EXERCISE TASK 1: From the appeals court opinion, copy word for word the part that opens with the words containing "Harris County, Texas" and closes with "of Criminal Justice.".
EXERCISE TASK 2: Pick up the appeals court opinion where it stops and keep writing.

PASSAGE TO READ:
+++++

TENTH COURT OF APPEALS

 

No. 10-93-107-CR

 

NICOSIO LEE PEREZ,

Appellant

v.

 

THE STATE OF TEXAS,

Appellee

 

From the 185th District Court

Harris County, Texas

Trial Court # 465,868

 

O P I N I O N

 

Appellant Perez appeals from his conviction for aggravated sexual assault of a child (enhanced by a prior felony conviction of indecency with a child), for which he was sentenced to eighteen years in the Texas Department of Criminal Justice.

On June 14, 1993, Appellant pled nolo contendere to the trial court, without an agreed recommendation, to aggravated sexual assault of a child, and pled true to the enhancement paragraph of a prior conviction of the felony offense of indecency with a child.

Because Appellant sought deferred adjudication, no finding of guilt was entered and a pre-sentence investigation was ordered.

On July 28, 1993, after receipt of the presentence investigation report and after hearing, the trial judge entered a finding of guilty to the primary offense, "true" to the enhancement paragraph, and sentenced Appellant to eighteen years in prison.

Appellant appeals on five points of error:

Point one: "Appellant's plea of no contest was not knowingly and intelligently entered, because he was under the mistaken impression that he would receive deferred adjudication. The pleas was therefore an involuntary plea."

+++++

EXCERPTED DATA:
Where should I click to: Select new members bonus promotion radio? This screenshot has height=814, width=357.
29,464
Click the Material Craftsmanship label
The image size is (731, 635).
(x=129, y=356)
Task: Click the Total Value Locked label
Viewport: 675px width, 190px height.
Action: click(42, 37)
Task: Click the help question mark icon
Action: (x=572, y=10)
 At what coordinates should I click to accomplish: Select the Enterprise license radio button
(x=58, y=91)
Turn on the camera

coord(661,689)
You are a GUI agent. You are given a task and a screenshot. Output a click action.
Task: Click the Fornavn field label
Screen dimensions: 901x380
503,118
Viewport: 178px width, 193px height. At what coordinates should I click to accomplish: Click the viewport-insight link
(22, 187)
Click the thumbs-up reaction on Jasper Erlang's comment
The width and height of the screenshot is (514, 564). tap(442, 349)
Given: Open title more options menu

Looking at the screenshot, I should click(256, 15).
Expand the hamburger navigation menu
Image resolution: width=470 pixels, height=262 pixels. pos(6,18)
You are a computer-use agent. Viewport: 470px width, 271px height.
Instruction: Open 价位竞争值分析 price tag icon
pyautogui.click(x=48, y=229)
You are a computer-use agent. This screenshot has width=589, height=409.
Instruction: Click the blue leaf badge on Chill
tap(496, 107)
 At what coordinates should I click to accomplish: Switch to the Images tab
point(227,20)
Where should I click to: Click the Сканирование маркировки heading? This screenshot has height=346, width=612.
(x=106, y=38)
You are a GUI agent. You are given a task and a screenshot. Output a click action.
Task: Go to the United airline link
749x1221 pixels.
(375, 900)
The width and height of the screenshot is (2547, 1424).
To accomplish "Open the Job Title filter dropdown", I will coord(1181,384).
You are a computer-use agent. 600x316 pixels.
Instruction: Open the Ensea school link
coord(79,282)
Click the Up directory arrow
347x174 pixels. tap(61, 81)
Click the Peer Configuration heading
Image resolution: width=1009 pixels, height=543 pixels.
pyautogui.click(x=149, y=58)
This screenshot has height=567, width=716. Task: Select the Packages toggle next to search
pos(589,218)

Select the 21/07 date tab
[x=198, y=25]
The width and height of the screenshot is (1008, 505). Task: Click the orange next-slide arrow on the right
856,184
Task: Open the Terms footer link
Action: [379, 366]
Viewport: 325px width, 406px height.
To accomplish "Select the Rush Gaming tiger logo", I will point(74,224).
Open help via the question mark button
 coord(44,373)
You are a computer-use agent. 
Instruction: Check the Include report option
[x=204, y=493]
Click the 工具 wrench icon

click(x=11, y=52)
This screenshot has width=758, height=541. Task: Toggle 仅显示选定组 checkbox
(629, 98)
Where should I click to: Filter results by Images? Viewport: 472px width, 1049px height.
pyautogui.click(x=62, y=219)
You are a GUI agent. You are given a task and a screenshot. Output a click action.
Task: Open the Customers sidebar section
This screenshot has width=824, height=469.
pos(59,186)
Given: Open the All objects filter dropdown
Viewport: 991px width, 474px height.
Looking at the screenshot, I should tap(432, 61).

+++++

ANSWER 1:
Harris County, Texas

Trial Court # 465,868

 

O P I N I O N

 

Appellant Perez appeals from his conviction for aggravated sexual assault of a child (enhanced by a prior felony conviction of indecency with a child), for which he was sentenced to eighteen years in the Texas Department of Criminal Justice.

ANSWER 2:
At the June 14, 1993, hearing where Appellant entered his plea, the judge asked him if the had been promised anything to induce him to plead "no contest" and "true," and Appellant replied, "We did this on our own, me and my lawyer discussed it." The judge then advised Appellant on the range of punishment as being no less than fifteen years or more than ninety-nine years, or life, plus a fine up to $10,000. Additionally, Appellant signed a sworn statement, admitted into evidence, in which he waived: (1) trial by jury; (2) confrontation and cross-examination of witnesses; and (3) self incrimination. The statement further stated there was no agreed recommendation with the State as to punishment.

The record is clear that at the time he entered his pleas of nolo contendere and "true", that he affirmed he had been promised nothing, understood the range of punishment, and asked the court to consider deferred adjudication probation. The record of the plea contains no indication whatsoever that Appellant believed he would receive deferred adjudication as he asserts in his point.

At the July 28, 1993, hearing, Appellant's counsel argued for deferred adjudication and Appellant himself asked the court to "consider this probation." It was not until after punishment was assessed at eighteen years that Appellant protested "he was under the influence that he would be getting deferred adjudication. Appellant's counsel and the State's counsel both assured the court they had not promised Appellant he would receive deferred adjudication.

The record does not show that Appellant's plea was involuntary, only that he was upset with the eighteen years sentence. He was not eligible for probation from a jury because the minimum sentence exceeded ten years due to his prior felony conviction. Nor was he eligible for ordinary probation from the judge because the charge was aggravated sexual assault. Tex. Code Crim. Proc. 42.12, 3g(a)(1)(E). His only possibility for any type of probation was deferred adjudication from the court. Tex. Code Crim. Proc. 42.12 5.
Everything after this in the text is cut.